You book a flight, which feels like the longest 8 hours of your life, and every pain-staking minute, you are pleading with God. Please don’t take my Dad. Please don’t let it be as bad as they say. Please let me wake up from this nightmare.
You arrive and see his face – smiling, holding mom’s hand, laughing with the nurses, the same as ever. You’d never even know he was sick. You surround his bed as a family, hold hands & pray. You realize in that moment exactly how much you have to lose and that this will be the hardest thing you’ve ever faced.
You watch him get prepped for surgery & you listen to the surgeon talk about procedures & protocols, risks & outcomes. You try to make sense of the words, but everything is a blur & you keep wondering how you got here. You walk into an empty waiting room and hold your breath for what feels like hours…until you hear that he’s made it through.
You set up a bed next to his & listen to the steady beeping of machines & the soft sound of snoring – a sign that he is at peace. You cannot sleep so you get up and walk the empty halls of the hospital and pray. Pray for a miracle, pray for more time, pray that he knows just how empty your life would be without him.
You finally leave the hospital & are thankful to be heading home, but are fearful of what each day will bring without doctors & nurses nearby. You help him get dressed, you prepare his meals, you change his catheter, you watch him sleep. The anxiety about what the future holds is all-consuming…so many questions with so few answers.
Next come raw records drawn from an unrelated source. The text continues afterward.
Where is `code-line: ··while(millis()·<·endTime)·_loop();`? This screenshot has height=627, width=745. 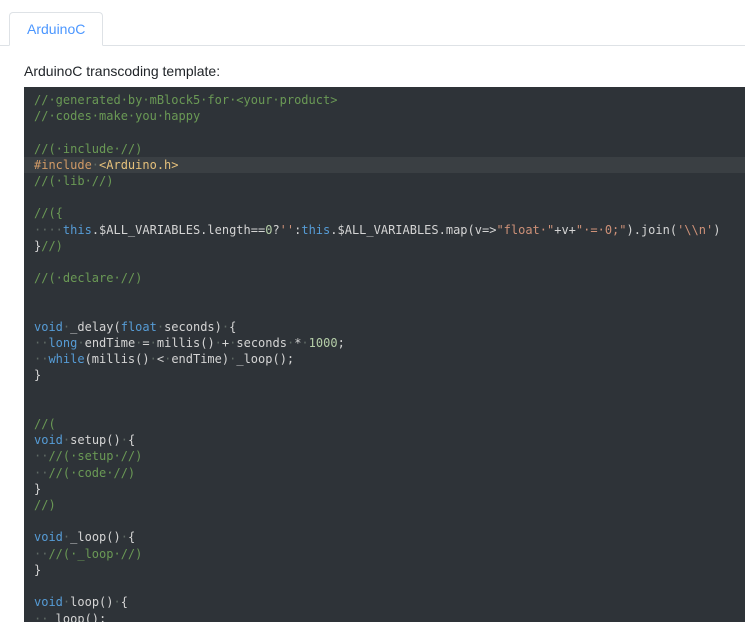 code-line: ··while(millis()·<·endTime)·_loop(); is located at coordinates (164, 360). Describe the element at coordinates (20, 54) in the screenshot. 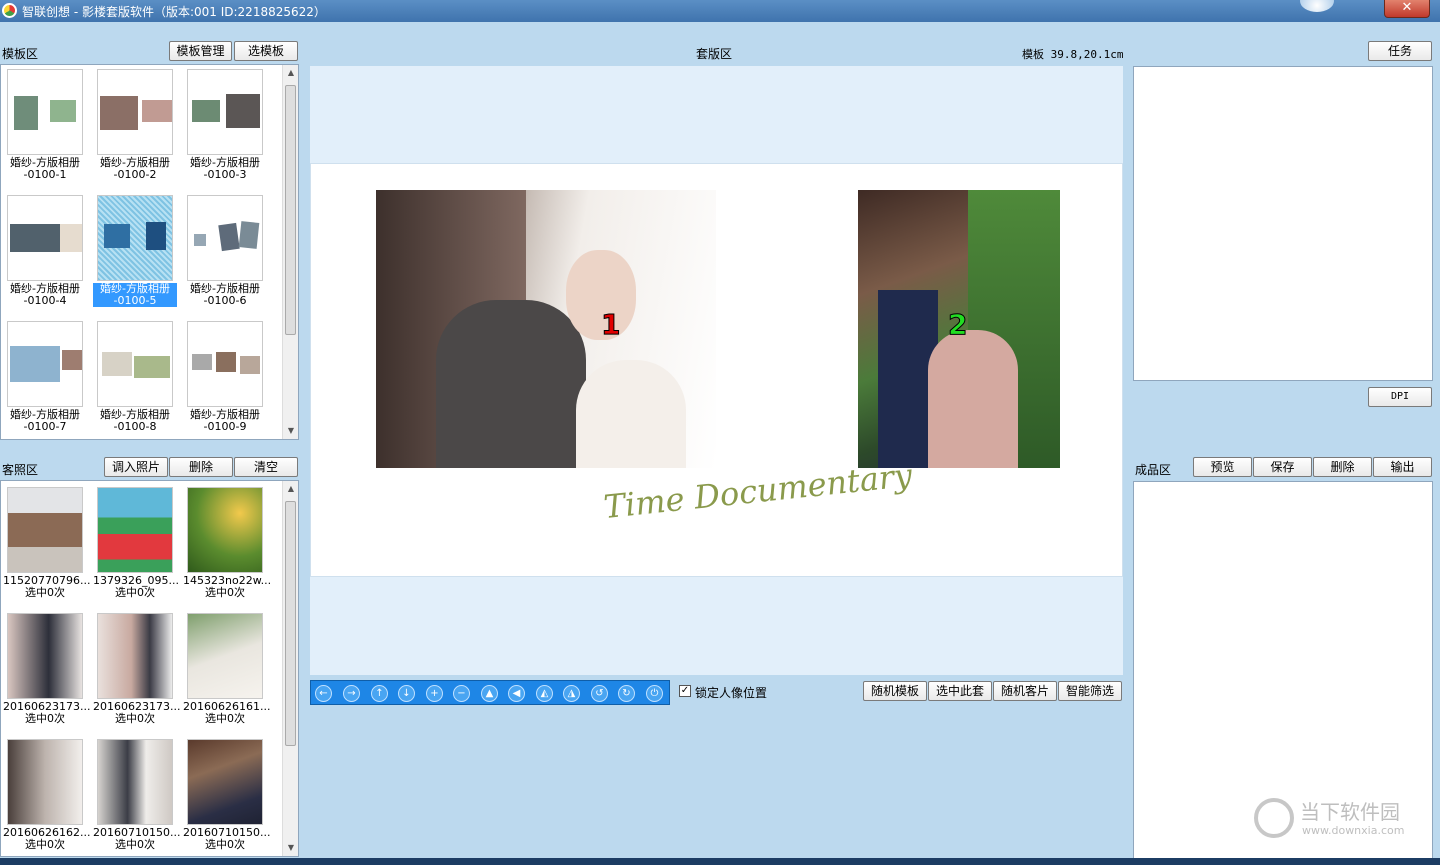

I see `template-zone-label: 模板区` at that location.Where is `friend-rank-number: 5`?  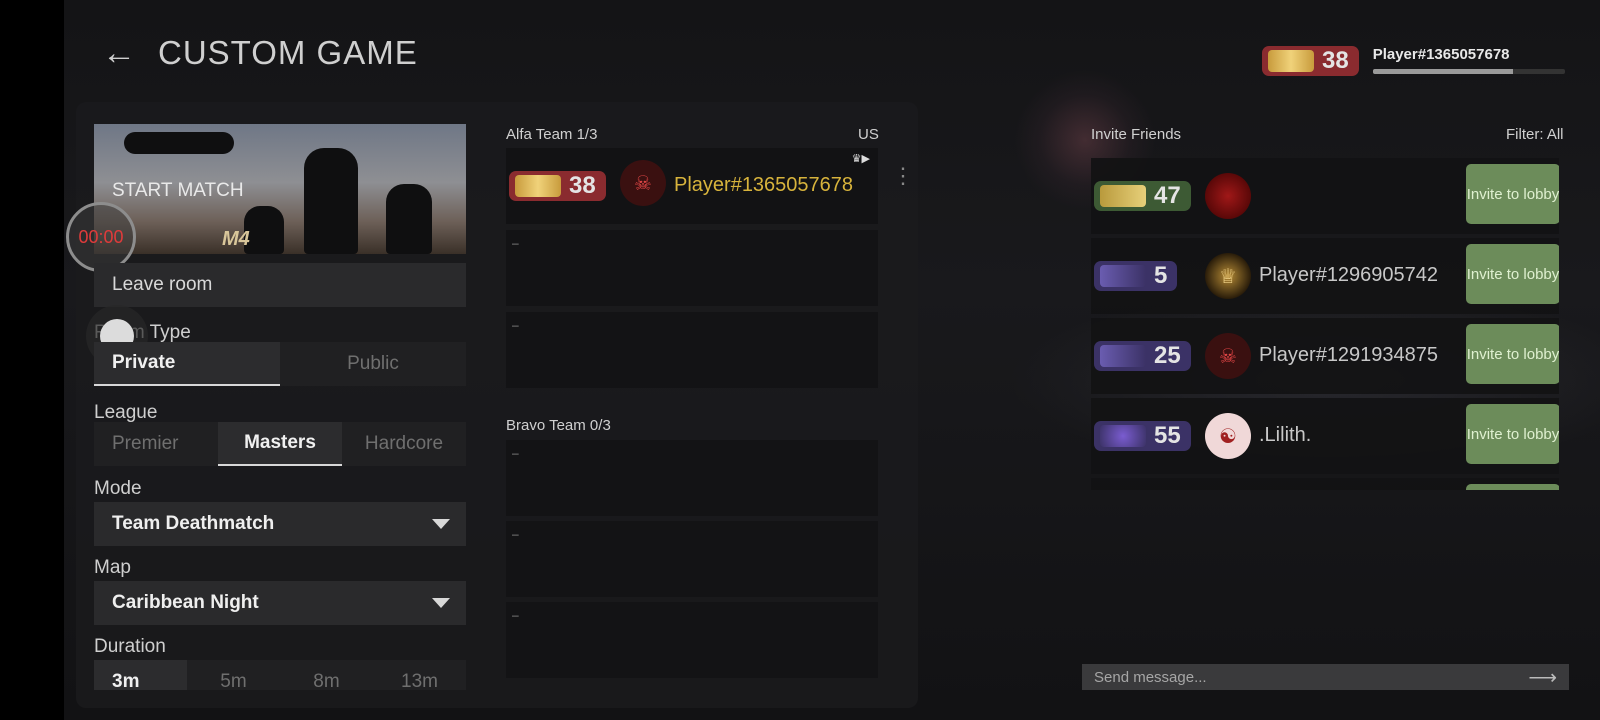 friend-rank-number: 5 is located at coordinates (1161, 276).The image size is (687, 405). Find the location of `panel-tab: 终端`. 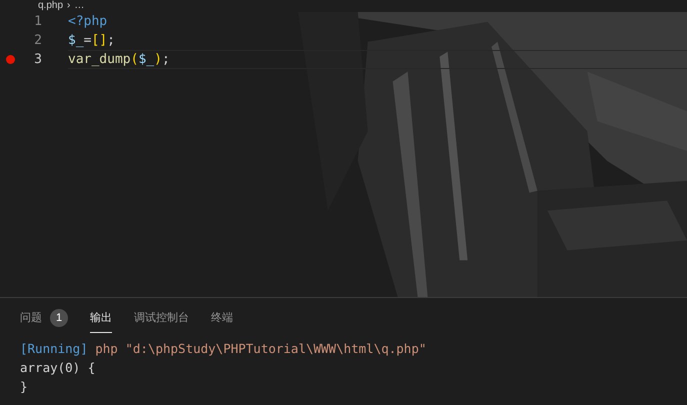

How far has it spread? Will he suffer? Will it be 6 months? Maybe a year?
And then, a day passes without incident…then another…and you start to feel hope. You settle into a rhythm of managing medications, monitoring his diet, taking vitals and making doctor’s appointments. And you begin to almost adjust to this new normal. It feels like a different life – not one that you ever envisioned, but one that might just continue for years if you’re lucky.
Then you walk into the kitchen one day and see your mom crying at the sink and you remember that this journey is all coming to an end. It’s only a matter of time. It is inevitable. So you walk over & wrap your arms around her and weep together. You grieve because you know this disease will be what takes his life. You can do your best to slow it down, but there’s very little you can do to stop it. All you can do is treasure each moment & be thankful for the gift of today…because tomorrow is not promised.
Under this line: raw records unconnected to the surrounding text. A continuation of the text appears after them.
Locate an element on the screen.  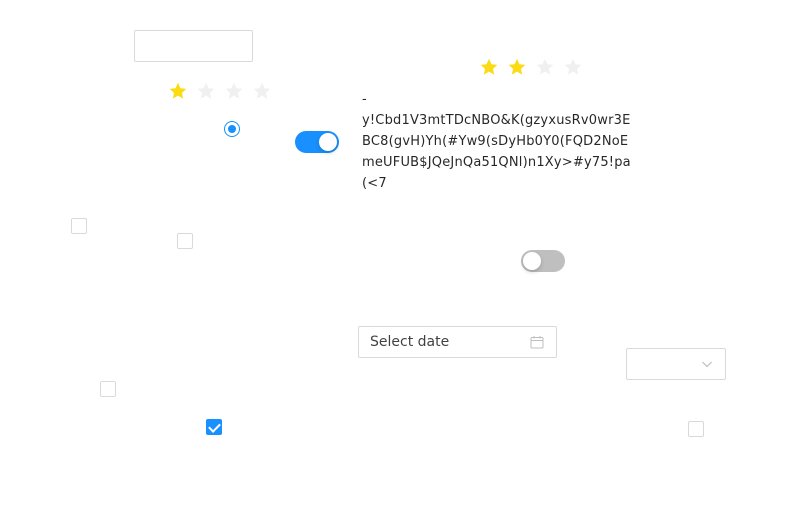
radio-dot is located at coordinates (232, 129).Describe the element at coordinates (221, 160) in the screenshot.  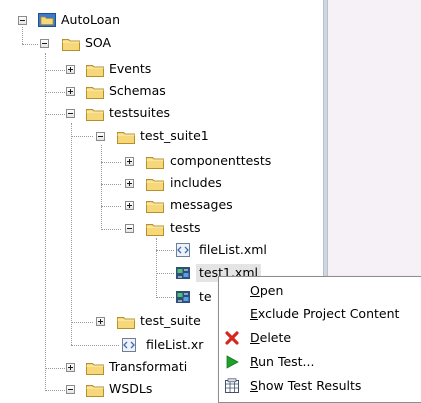
I see `tree-node-label: componenttests` at that location. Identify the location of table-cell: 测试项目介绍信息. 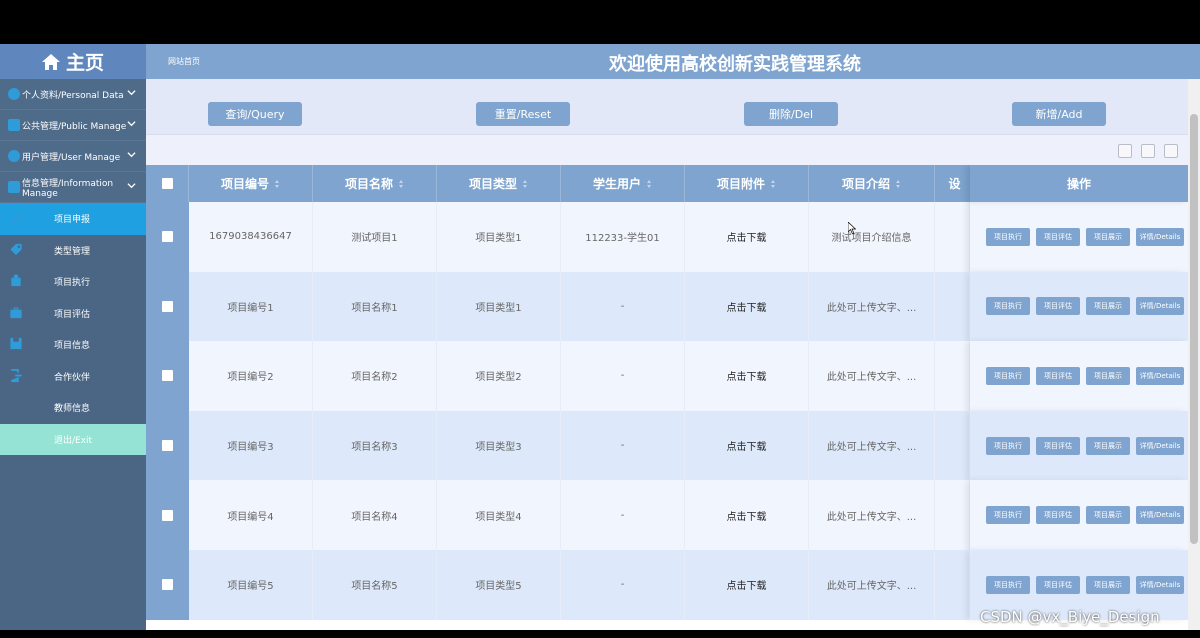
(872, 237).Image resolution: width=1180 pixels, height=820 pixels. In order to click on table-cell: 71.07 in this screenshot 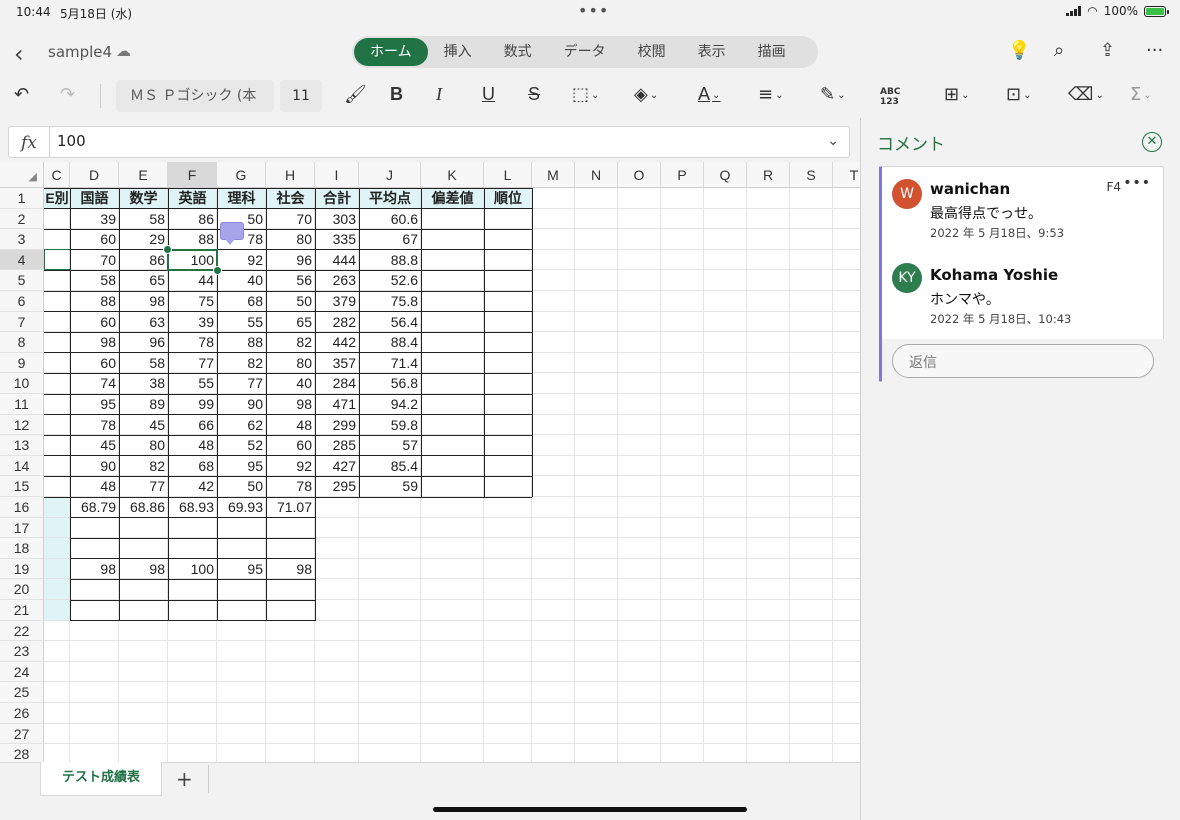, I will do `click(290, 508)`.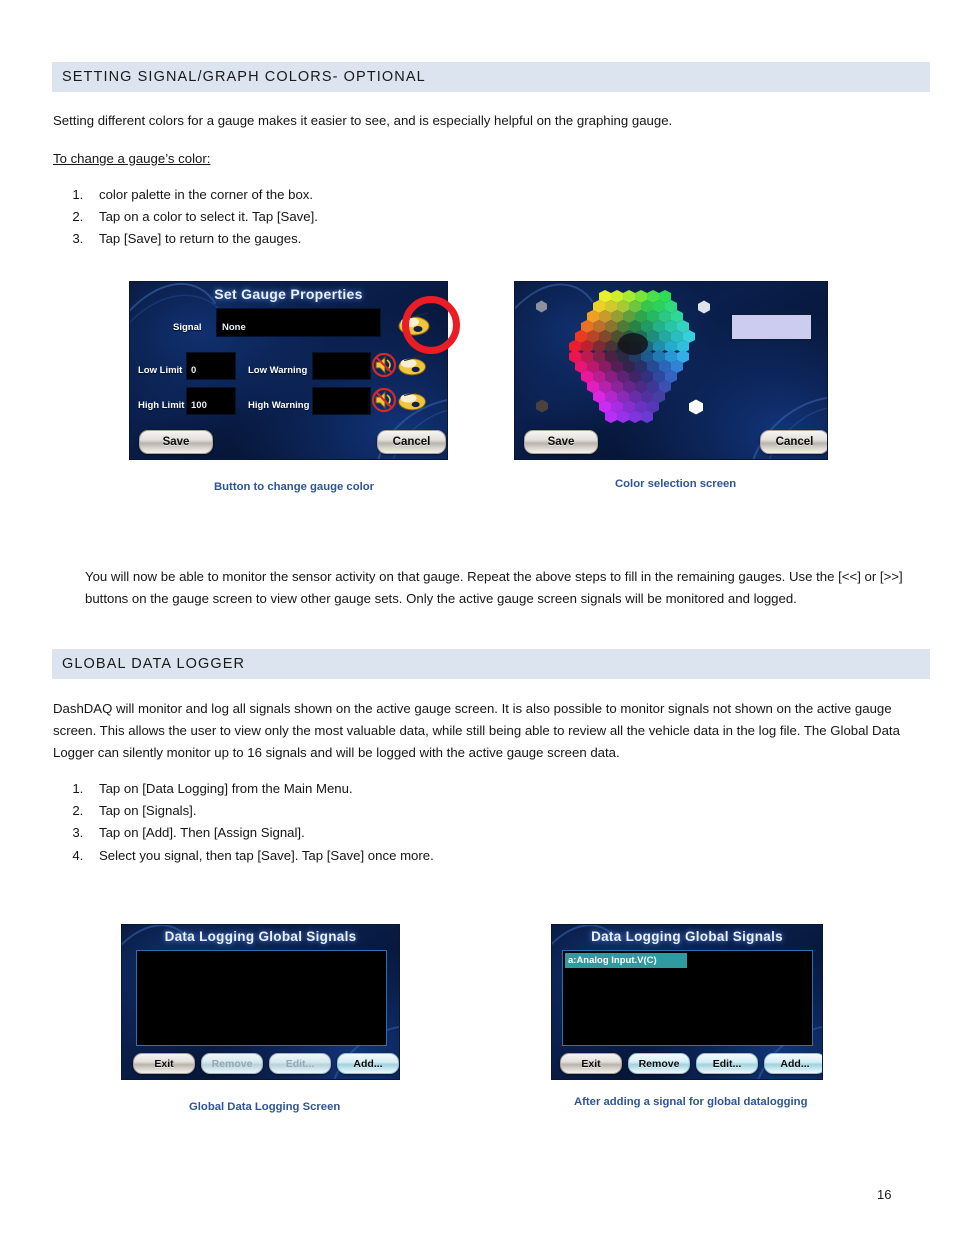 This screenshot has width=954, height=1235. What do you see at coordinates (199, 406) in the screenshot?
I see `high-limit-value: 100` at bounding box center [199, 406].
You’re suddenly painfully aware how fleeting life is, how blessed you are and how much you took for granted. You complained that he wasn’t there for every game & concert – when he was really working so hard & traveling so much to provide for you. You hated the boundaries he set, the rules you had to follow & the time he gave you for curfew – when he was really just trying to keep you safe & protected.
You regret not saying thank you enough, not hugging him tighter, not calling more often.
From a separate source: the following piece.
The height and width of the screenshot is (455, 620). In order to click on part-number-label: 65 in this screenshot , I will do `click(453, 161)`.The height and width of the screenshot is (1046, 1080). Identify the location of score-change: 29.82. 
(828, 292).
So, you resolve to do whatever it takes to be by his side for as much time as he has left. To create new memories, to let him repeat stories he’s told a hundred times, to look through old photos, to pray together and to make him laugh.
You would move heaven & earth for him if you could. Oh how you wish you could somehow shoulder the burden of this disease that is attacking his body & spare him the pain.
You realize that you have one of the best men in the world for a father – strong & sensitive, tender & affectionate, brave & wise, humble & selfless. He took care of you for years & sacrificed so much…now it’s your turn to do the same for him. And you wouldn’t have it any other way.